The golden dove is endemic to the forests of Fiji. The diet consists mainly of various small fruits, berries and insects. The female usually lays a single white egg.

The golden dove is closely related to the whistling dove and orange dove. These species are allopatric, meaning they do not share the same habitat in any location.

A common species throughout its limited range, the golden dove is evaluated as Least Concern on the IUCN Red List of Threatened Species.

== Taxonomy and systematics ==
The golden dove is one of over 50 species in the genus Ptilinopus. Within the genus, it is most closely related to the orange dove and whistling dove. These three species are placed together in their own subgenus, Chrysoena. They are also sometimes treated as their own genus. It is monotypic.

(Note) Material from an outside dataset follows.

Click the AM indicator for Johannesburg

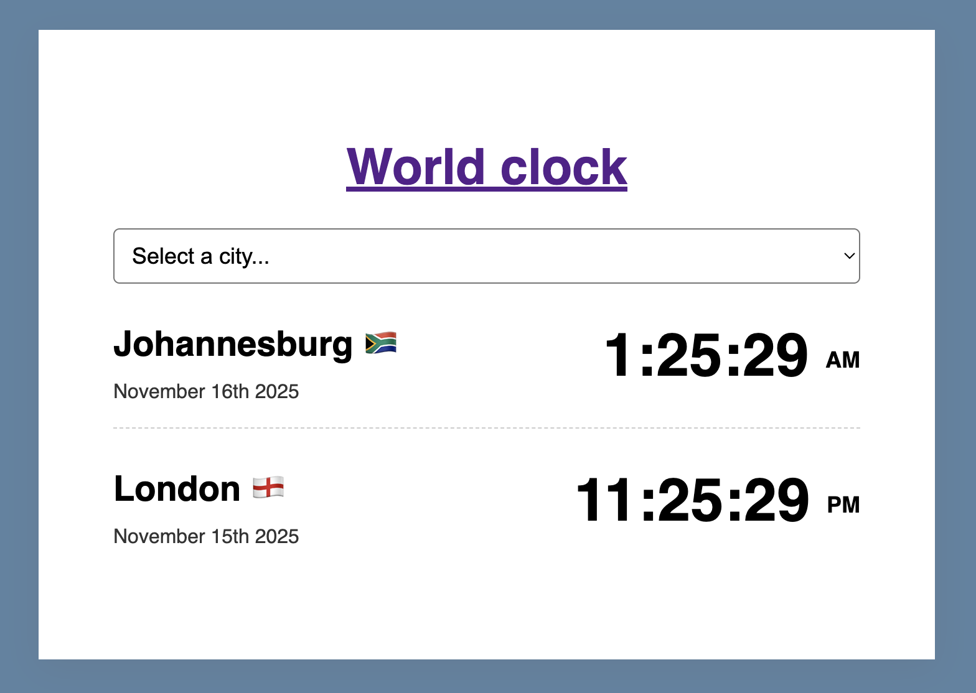pos(843,360)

The species' generic name comes from the Ancient Greek ptilon (feather) and pous (foot), while the specific epithet luteovirens is from the Latin luteus (orange-yellow), and virens (green), referring to its colour.

== Distribution and habitat ==
The golden dove is endemic to the islands of Viti Levu, Ovalau, Beqa, Ngau and Waya. It mainly inhabits open forest, gallery forest, and secondary growth, but is also found in mature rainforest with sparse undergrowth and tall trees. It is found between elevations of 60-1,200 m. They are occasionally found near towns and villages.